Sean, who runs fitness firm Beyond Limits, said: “Within a week of finding her, I noticed such a change in myself and everyone around us. Everyone was happier. I knew I would bring her home.
“Barrie gets me out of the house. She makes me interact with people.
“Dogs have a natural instinct to read your moods and Barrie has definitely mastered it to perfection.”
Check out Barrie’s Instagram @barriespaws.
Sean McCormack, head vet at the tailored food firm tails.com
REECE TIMOTHY, 34, from Watford, wonders if he should add any supplements to his four-year-old miniature dachshund’s diet.
A: Supplements are not usually necessary if you are feeding your dog a high-quality, complete and balanced diet designed for their individual needs.
If Oliver has specific health needs, such as joint disease, there are some supplements – such as fish oil and glucosamine – that may be helpful.
Some pet-food brands will include these in the right amounts in your dog’s food. The difference between human and pet diets is that pet foods from responsible brands are designed by animal nutritionists to meet your pet’s exact nutritional requirements.
CAMILA THOMPSON, 26, from Leicester, has a one-year-old rabbit called Bounce who sometimes loses his appetite.
Q: MY Lionhead rabbit has been turning her nose up at what I’ve been giving her, which includes muesli mix, hay, grass and fruit. What can I do?
A: Rabbits are masters of disguise when they are unwell because they are prey animals in the wild. If they show any signs of illness, it means they are much more of a target for predators.

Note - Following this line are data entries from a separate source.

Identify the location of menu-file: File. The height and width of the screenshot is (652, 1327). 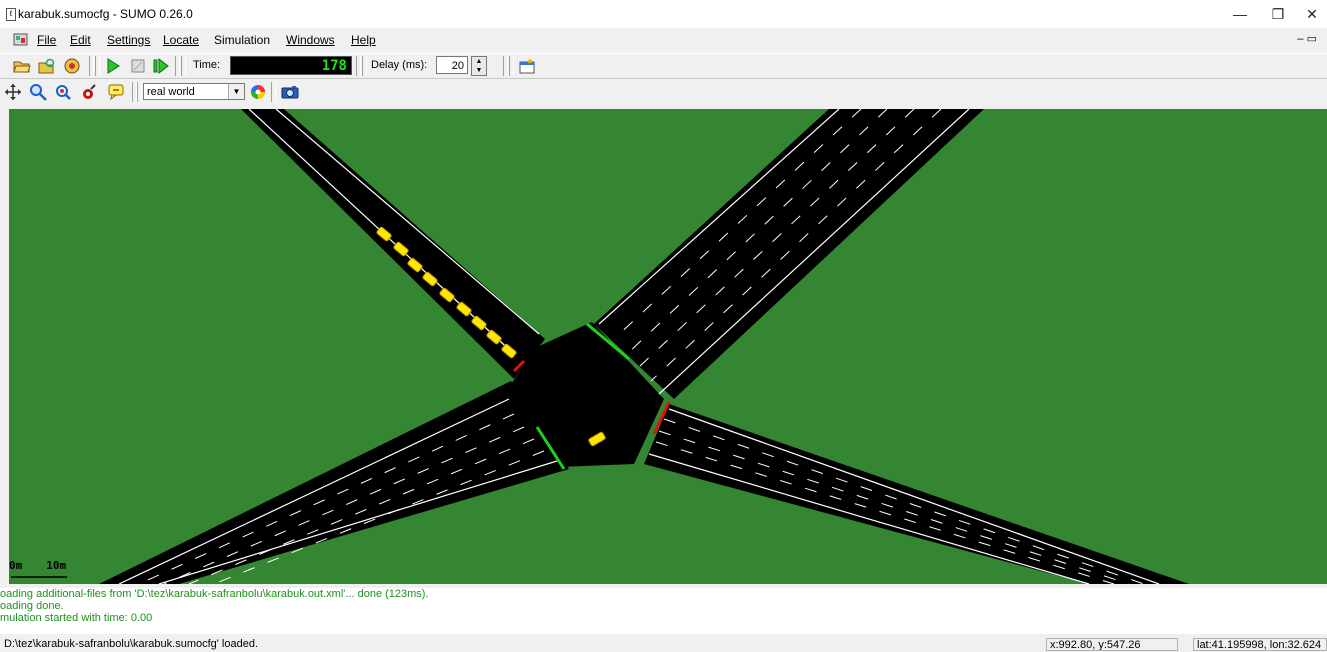
(46, 40).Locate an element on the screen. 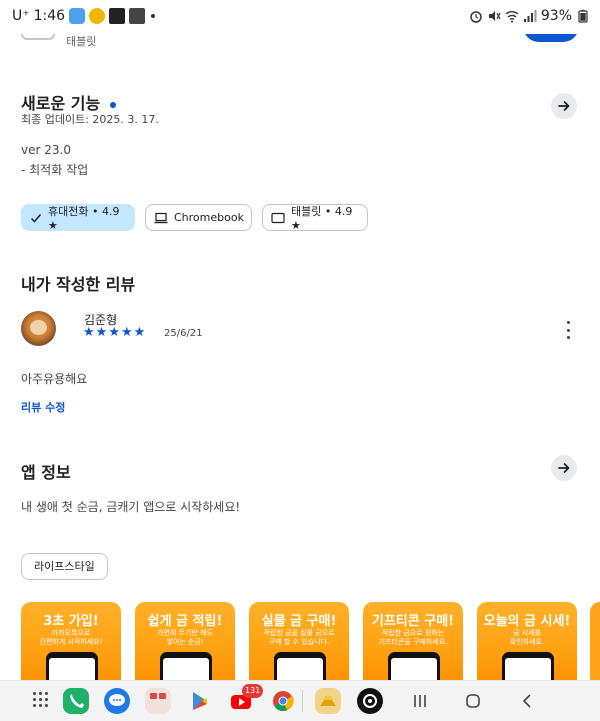 The width and height of the screenshot is (600, 721). app-info-title: 앱 정보 is located at coordinates (46, 471).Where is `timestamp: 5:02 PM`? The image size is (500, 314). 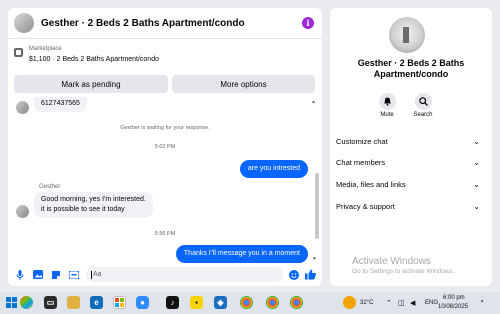
timestamp: 5:02 PM is located at coordinates (165, 147).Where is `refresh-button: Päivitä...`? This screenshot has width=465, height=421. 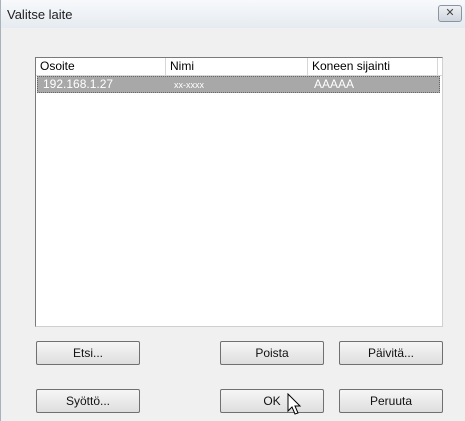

If Bounce is still eating her pellets or a muesli mix but ignoring her hay all of a sudden, it is less likely to be serious.
Perhaps that batch of hay has a new flavour or is slightly musty. Rabbits have very sensitive tastes.
If she has gone off her food entirely, this could indicate gut problems that can turn very serious. So get her checked out at a rabbit-friendly vet.
Pellets are better than muesli mix, as muesli encourages selective feeding and can make rabbits prone to obesity.